1974’ten bu yana kömür santralları, hidroelektrik santralları ve güneş enerjisi gibi enerjinin farklı alanlarında çalıştıklarını vurgulayan Hasan Çolak, “1998’de Alman bir ekiple Ar-Ge faaliyetlerine başladık ve 2000 yılında Türkiye’nin ilk rüzgar türbinini ürettik. Test ve denemeler çok meşakkatli olsa da emeklerimizin karşılığını aldık. Son dönemde, yaklaşık 2 yıllık Ar-Ge çalışmasının ardından SoyutWind markasıyla küçük güçlerde ev tipi rüzgar türbinlerinin imalatına yöneliyoruz. Zira bireysel kullanıcılardan gelen talep artıyor. Herkesin kendi evine 3, 5, 10 kilowatt gücünde rüzgar türbini kurarak temiz enerji üretmeye başlamasına olanak tanıyan ev tipi türbinler, bireylerin daha bağımsız, sürdürülebilir ve temiz bir yaşam sürmelerine imkan sağlıyor. Bunun yanı sıra Soyut WindMill markamızla evlerin, çiftçilerin ve sulama kooperatiflerinin su ihtiyacını rüzgar gücüyle karşılayan mekanik su pompaları ve Soyut Karavan markasıyla ürettiğimiz mobil yaşam alanları, bağımsız, çevreci, sürdürülebilir ve temiz yaşam fikrini destekliyor” ifadelerini kullandı.

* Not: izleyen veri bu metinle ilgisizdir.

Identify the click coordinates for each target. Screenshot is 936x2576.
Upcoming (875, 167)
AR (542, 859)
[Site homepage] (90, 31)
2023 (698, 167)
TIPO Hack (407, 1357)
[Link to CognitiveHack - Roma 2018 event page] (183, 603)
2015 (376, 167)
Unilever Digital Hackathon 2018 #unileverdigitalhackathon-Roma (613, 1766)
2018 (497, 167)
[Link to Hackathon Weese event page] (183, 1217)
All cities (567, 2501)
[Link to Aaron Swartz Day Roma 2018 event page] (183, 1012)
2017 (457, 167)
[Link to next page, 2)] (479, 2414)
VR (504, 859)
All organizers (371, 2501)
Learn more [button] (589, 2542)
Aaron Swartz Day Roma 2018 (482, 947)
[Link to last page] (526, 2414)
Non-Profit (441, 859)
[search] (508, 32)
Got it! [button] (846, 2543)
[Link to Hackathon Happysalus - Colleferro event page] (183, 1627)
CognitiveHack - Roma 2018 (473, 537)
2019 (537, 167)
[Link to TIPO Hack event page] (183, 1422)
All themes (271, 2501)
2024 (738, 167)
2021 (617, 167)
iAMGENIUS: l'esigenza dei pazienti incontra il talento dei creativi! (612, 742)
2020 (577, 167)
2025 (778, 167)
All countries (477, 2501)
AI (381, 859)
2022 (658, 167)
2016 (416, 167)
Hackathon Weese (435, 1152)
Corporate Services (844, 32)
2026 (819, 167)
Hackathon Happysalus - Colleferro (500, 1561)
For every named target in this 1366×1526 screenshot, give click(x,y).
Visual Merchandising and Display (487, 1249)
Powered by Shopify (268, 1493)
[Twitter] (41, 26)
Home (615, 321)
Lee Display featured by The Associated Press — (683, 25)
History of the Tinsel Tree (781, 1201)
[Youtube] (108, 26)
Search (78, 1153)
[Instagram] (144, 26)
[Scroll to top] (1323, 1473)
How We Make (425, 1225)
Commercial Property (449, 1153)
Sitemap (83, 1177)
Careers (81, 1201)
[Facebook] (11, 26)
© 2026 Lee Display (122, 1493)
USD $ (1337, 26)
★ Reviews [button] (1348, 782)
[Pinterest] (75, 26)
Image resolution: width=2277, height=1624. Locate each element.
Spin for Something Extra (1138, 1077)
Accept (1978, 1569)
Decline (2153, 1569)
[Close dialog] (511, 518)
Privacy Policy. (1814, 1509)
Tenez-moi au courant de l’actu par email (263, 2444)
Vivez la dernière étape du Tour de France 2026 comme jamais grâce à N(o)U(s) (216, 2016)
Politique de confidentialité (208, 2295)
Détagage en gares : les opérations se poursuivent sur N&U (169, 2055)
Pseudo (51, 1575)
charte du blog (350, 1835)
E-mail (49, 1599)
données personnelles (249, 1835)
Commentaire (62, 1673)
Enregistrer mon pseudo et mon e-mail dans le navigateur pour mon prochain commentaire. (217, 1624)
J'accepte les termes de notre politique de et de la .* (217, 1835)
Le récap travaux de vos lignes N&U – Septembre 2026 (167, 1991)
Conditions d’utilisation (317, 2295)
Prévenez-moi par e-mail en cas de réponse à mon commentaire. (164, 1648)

50. yılında rüzgar sanayisine kadın mühendisler kazandıracak

Çolak Holding olarak 50 yıla sığdırdıkları başarıların arkasında, Türkiye’nin en iyi üniversitelerinden mezun olmuş nitelikli mühendislerin çalışkanlığının önemli bir payı olduğunu vurgulayan Çolak Holding Kurucusu ve Onursal Başkanı Hasan Çolak, 50. yıl değerlendirmelerini şu ifadelerle sonlandırdı:

“Benimsediği etik değerler ve ‘temiz teknoloji, temiz toplum’ yaklaşımıyla faaliyet göstermeye odaklanan ve sürdürülebilir refahın ancak bu şekilde sağlanabileceğine inanan Çolak Holding, 50. yılını kutlayacağı 2024 itibarıyla Türkiye ve dünyanın farklı bölgelerinde temiz teknolojilere, çevreye duyarlı ürünlerin Ar-Ge çalışmalarına ve girişim sermayesi yatırımlarına ağırlık verecek. Ayrıca 50. yılımızda, lider şirketlerin toplumsal sorumlulukları olduğu bilinciyle, yerli teknolojiyle üretim yaparak istihdam yaratan Çolak Holding olarak, Türkiye’deki kadın mühendis sayısını artırmaya yönelik bir sosyal sorumluluk projesine imza atacağız. Kadınların mühendislik eğitimi alarak Türk sanayisine daha çok katkıda bulunmasını ümit ediyoruz. Bu kapsamda sadece üniversite öncesi kız çocuklarına yönelik rüzgar türbini üretimini öğrenebilecekleri temel bir program hazırlıyoruz. Sürdürülebilir ve yeşil gelecek için küresel çabaların arttığı bu dönemde, Çolak Holding, SoyutWind ve diğer iştiraklerimiz, hem ülkemizin hem de dünyanın kurulu rüzgar enerjisi gücüne üretim ve ihracatla destek olmayı sürdürecek.”